GIVEN ENTRIES >>
* * * * * * *
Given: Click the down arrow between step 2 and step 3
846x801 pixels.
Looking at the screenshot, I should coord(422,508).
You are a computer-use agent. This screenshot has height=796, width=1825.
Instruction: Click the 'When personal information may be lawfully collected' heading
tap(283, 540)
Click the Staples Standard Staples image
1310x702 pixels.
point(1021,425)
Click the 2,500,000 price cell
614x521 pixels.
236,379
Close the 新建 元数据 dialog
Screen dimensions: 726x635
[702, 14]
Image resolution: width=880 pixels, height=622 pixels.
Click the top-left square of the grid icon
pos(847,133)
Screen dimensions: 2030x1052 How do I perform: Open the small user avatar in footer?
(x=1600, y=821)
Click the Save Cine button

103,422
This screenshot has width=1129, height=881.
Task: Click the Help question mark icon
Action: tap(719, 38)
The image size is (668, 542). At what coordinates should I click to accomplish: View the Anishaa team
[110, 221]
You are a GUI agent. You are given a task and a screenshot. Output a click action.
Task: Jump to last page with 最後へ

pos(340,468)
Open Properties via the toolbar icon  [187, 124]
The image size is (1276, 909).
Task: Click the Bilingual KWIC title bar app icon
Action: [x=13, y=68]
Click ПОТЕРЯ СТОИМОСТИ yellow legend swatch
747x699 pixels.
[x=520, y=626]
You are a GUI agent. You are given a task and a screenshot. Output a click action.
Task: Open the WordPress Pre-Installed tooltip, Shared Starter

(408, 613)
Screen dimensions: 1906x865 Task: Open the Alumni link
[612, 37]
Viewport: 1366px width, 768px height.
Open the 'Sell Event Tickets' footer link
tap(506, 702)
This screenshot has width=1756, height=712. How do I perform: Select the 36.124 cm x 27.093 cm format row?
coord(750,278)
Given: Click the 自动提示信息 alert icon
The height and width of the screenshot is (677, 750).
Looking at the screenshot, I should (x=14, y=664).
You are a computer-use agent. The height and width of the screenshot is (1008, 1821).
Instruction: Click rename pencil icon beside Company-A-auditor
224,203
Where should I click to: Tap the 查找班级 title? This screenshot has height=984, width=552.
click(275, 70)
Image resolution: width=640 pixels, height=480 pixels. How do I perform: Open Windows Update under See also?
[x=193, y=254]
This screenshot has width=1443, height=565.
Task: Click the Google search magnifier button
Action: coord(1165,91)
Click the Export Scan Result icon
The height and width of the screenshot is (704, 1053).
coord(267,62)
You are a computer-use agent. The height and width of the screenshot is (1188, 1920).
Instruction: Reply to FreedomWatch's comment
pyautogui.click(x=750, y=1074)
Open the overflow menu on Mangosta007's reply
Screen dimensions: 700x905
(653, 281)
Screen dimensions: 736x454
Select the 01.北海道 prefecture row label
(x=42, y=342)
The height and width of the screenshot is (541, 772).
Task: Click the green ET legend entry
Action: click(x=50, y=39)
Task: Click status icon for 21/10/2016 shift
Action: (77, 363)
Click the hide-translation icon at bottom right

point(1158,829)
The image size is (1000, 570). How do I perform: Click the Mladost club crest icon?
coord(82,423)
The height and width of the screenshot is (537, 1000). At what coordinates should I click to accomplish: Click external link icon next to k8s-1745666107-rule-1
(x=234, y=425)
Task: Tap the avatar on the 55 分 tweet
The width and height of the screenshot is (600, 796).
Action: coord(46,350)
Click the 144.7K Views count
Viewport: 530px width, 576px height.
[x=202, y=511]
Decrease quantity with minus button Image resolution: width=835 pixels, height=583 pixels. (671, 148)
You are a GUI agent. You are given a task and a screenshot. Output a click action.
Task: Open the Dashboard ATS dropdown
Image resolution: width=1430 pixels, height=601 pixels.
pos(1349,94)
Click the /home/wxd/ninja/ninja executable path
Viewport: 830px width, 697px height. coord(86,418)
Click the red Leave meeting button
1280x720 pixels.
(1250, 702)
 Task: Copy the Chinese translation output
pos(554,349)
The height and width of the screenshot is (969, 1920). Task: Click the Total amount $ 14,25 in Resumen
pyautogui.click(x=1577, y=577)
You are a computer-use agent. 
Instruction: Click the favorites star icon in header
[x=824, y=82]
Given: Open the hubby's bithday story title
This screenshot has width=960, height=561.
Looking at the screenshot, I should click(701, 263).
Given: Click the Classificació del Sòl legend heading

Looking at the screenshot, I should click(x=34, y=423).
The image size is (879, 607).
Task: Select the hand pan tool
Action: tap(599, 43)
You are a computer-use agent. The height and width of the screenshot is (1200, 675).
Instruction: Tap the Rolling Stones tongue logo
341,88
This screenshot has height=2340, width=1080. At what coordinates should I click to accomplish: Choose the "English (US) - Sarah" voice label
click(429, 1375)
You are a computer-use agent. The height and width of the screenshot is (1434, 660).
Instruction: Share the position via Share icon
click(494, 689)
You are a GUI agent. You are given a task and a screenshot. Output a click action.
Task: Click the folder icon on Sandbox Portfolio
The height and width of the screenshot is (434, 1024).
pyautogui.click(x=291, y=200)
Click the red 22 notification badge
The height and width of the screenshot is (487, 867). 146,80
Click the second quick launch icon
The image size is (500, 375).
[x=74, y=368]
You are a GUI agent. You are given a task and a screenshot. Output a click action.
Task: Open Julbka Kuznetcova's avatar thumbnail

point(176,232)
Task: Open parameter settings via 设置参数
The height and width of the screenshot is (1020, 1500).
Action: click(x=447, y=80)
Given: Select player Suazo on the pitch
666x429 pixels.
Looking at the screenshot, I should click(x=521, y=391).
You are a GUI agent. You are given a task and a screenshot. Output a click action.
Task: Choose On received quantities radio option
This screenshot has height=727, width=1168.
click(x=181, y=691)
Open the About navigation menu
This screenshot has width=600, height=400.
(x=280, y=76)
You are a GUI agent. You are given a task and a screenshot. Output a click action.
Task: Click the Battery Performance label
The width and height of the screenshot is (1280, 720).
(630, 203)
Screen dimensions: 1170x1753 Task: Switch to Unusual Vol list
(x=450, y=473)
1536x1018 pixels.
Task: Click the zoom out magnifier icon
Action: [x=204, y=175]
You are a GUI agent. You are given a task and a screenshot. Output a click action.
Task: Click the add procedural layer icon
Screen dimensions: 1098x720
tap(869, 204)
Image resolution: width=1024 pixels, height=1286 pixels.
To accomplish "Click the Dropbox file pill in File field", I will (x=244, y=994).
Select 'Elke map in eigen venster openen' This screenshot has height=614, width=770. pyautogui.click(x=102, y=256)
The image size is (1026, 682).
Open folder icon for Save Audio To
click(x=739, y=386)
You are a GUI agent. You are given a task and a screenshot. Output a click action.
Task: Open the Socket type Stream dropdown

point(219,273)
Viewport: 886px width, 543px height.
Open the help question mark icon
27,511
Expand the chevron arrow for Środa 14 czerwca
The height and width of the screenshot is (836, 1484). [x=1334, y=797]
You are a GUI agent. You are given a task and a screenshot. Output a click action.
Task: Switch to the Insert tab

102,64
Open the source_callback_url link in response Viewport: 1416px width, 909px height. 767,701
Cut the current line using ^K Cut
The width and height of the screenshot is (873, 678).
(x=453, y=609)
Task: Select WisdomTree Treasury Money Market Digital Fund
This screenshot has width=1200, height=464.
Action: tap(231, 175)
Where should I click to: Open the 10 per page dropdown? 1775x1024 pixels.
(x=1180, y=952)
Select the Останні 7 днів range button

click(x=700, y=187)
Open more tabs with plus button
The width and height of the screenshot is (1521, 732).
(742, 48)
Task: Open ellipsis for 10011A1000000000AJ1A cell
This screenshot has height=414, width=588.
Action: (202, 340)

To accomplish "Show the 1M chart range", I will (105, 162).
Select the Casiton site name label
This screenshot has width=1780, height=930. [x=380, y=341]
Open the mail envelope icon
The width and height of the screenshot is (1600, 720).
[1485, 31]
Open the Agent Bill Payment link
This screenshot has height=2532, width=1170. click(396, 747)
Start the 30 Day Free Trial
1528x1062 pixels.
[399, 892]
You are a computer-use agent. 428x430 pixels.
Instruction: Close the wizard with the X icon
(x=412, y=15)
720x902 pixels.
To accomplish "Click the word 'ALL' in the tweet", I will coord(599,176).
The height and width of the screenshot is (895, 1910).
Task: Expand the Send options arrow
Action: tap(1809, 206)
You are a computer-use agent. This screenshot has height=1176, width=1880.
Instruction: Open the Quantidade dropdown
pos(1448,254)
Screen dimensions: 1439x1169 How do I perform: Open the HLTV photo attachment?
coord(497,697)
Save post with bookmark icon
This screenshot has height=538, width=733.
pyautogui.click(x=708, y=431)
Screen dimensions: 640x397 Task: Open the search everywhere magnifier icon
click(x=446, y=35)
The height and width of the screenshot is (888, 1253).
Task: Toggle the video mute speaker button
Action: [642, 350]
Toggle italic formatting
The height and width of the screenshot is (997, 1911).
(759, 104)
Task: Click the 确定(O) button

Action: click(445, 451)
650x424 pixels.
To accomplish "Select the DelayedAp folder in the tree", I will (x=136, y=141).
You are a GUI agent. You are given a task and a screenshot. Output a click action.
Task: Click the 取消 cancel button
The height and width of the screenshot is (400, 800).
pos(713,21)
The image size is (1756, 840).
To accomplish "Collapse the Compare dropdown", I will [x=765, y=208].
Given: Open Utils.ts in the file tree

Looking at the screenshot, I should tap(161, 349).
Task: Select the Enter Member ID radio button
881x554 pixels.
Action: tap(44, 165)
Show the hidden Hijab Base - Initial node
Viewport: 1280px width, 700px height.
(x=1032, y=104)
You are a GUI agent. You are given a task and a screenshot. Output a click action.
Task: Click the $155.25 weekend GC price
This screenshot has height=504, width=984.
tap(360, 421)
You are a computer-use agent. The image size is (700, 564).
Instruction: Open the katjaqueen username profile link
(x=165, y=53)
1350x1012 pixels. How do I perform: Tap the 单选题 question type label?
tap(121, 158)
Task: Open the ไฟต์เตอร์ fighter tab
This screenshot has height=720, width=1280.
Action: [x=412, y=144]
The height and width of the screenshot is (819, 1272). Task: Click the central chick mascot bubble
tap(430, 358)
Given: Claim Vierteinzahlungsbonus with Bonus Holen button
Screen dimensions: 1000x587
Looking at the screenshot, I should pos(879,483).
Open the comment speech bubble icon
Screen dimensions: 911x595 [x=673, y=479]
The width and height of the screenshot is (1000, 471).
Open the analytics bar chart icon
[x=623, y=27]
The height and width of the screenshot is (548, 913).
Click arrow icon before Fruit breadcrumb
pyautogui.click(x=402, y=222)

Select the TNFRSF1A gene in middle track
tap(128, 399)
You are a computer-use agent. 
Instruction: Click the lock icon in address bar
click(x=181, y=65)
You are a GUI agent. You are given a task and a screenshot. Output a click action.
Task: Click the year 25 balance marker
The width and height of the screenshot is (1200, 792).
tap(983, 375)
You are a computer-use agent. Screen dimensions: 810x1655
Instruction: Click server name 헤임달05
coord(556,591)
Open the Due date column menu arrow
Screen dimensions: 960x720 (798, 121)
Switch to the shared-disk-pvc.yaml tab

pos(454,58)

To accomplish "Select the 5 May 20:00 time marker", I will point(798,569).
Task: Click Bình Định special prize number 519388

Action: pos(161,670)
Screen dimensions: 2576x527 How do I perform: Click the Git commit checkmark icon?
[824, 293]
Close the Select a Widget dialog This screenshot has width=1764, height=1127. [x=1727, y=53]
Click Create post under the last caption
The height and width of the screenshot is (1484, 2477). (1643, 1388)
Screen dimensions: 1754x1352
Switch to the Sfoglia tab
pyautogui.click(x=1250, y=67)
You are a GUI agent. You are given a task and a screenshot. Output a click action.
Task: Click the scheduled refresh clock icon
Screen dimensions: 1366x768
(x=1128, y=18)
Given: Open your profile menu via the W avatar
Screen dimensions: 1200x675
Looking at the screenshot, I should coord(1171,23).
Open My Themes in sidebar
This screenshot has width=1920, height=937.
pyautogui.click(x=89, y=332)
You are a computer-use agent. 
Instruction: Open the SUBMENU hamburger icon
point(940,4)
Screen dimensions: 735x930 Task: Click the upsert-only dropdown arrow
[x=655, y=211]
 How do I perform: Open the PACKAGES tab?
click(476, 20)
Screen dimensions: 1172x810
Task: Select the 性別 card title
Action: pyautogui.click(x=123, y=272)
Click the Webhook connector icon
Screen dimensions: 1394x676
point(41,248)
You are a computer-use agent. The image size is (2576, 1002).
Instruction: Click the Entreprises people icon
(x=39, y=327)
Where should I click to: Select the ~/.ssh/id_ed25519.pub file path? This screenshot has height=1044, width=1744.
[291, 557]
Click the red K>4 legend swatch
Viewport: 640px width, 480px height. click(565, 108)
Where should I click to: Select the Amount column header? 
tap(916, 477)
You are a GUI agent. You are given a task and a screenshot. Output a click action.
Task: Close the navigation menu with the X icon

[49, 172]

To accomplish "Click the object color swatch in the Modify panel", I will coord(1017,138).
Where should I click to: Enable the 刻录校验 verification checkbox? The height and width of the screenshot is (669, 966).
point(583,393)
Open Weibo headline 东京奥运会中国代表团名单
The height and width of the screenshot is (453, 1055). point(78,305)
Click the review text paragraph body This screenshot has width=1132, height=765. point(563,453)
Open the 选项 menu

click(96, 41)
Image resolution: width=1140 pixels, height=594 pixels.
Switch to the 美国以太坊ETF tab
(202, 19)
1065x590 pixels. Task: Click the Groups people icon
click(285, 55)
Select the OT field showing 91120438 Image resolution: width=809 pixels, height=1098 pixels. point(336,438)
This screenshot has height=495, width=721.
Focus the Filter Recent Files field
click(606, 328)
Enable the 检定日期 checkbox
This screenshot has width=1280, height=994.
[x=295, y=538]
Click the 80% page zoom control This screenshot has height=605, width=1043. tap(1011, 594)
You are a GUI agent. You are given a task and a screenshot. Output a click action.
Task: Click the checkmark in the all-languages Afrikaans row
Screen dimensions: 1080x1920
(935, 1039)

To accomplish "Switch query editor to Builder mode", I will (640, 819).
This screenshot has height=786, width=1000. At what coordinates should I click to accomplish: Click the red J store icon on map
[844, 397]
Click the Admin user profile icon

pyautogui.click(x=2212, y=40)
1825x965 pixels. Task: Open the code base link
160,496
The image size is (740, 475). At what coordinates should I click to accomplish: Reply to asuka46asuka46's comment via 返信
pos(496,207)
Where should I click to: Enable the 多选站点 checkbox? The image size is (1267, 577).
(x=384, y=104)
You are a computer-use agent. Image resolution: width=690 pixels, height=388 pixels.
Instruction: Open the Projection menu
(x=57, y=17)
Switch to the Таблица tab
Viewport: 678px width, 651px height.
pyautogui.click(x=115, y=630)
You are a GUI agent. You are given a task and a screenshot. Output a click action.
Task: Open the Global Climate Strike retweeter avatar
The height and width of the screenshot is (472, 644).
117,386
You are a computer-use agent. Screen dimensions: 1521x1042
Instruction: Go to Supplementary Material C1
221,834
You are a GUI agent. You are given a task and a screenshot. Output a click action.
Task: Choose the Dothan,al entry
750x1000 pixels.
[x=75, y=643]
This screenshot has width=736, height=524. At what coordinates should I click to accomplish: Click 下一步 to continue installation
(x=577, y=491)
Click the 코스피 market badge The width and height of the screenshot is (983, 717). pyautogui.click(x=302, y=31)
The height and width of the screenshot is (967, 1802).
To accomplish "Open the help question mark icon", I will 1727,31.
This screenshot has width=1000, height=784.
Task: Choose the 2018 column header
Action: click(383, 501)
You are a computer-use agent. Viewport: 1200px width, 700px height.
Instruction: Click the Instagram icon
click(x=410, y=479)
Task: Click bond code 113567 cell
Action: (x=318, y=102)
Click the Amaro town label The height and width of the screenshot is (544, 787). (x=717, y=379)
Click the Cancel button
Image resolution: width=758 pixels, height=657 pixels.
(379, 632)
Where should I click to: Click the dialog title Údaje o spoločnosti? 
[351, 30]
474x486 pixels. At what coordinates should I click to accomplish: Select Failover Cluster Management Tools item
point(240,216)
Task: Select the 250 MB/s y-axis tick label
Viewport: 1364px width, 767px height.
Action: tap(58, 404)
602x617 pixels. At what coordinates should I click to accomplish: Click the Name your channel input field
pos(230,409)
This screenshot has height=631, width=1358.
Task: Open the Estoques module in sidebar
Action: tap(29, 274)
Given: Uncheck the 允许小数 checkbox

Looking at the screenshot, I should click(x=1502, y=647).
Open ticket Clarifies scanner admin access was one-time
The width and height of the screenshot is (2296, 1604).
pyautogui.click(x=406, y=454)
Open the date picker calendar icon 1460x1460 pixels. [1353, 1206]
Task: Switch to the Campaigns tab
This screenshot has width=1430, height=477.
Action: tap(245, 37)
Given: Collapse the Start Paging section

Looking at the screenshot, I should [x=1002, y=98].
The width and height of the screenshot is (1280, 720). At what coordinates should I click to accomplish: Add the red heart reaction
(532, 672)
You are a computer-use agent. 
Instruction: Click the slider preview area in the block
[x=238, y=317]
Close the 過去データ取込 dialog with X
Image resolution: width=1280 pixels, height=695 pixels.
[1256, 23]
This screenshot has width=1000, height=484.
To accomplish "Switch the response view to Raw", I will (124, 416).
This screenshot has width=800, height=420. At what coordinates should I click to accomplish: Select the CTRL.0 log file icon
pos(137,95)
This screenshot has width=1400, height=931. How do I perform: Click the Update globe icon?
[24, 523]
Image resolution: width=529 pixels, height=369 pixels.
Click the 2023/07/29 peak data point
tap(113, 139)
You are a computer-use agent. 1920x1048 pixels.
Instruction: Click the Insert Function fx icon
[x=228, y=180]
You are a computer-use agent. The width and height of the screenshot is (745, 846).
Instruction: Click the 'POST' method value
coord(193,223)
* * * * * * *
INSTRUCTIONS TO FOLLOW >>
What is asked for is an exact copy of the lines above from the one containing "Instruction: Tap the" through the one containing "Task: Open parameter settings via 设置参数", and only those.

RESULT >>
Instruction: Tap the Rolling Stones tongue logo
341,88
This screenshot has height=2340, width=1080. At what coordinates should I click to accomplish: Choose the "English (US) - Sarah" voice label
click(429, 1375)
You are a computer-use agent. The height and width of the screenshot is (1434, 660).
Instruction: Share the position via Share icon
click(494, 689)
You are a GUI agent. You are given a task and a screenshot. Output a click action.
Task: Click the folder icon on Sandbox Portfolio
The height and width of the screenshot is (434, 1024).
pyautogui.click(x=291, y=200)
Click the red 22 notification badge
The height and width of the screenshot is (487, 867). 146,80
Click the second quick launch icon
The image size is (500, 375).
[x=74, y=368]
You are a GUI agent. You are given a task and a screenshot. Output a click action.
Task: Open Julbka Kuznetcova's avatar thumbnail

point(176,232)
Task: Open parameter settings via 设置参数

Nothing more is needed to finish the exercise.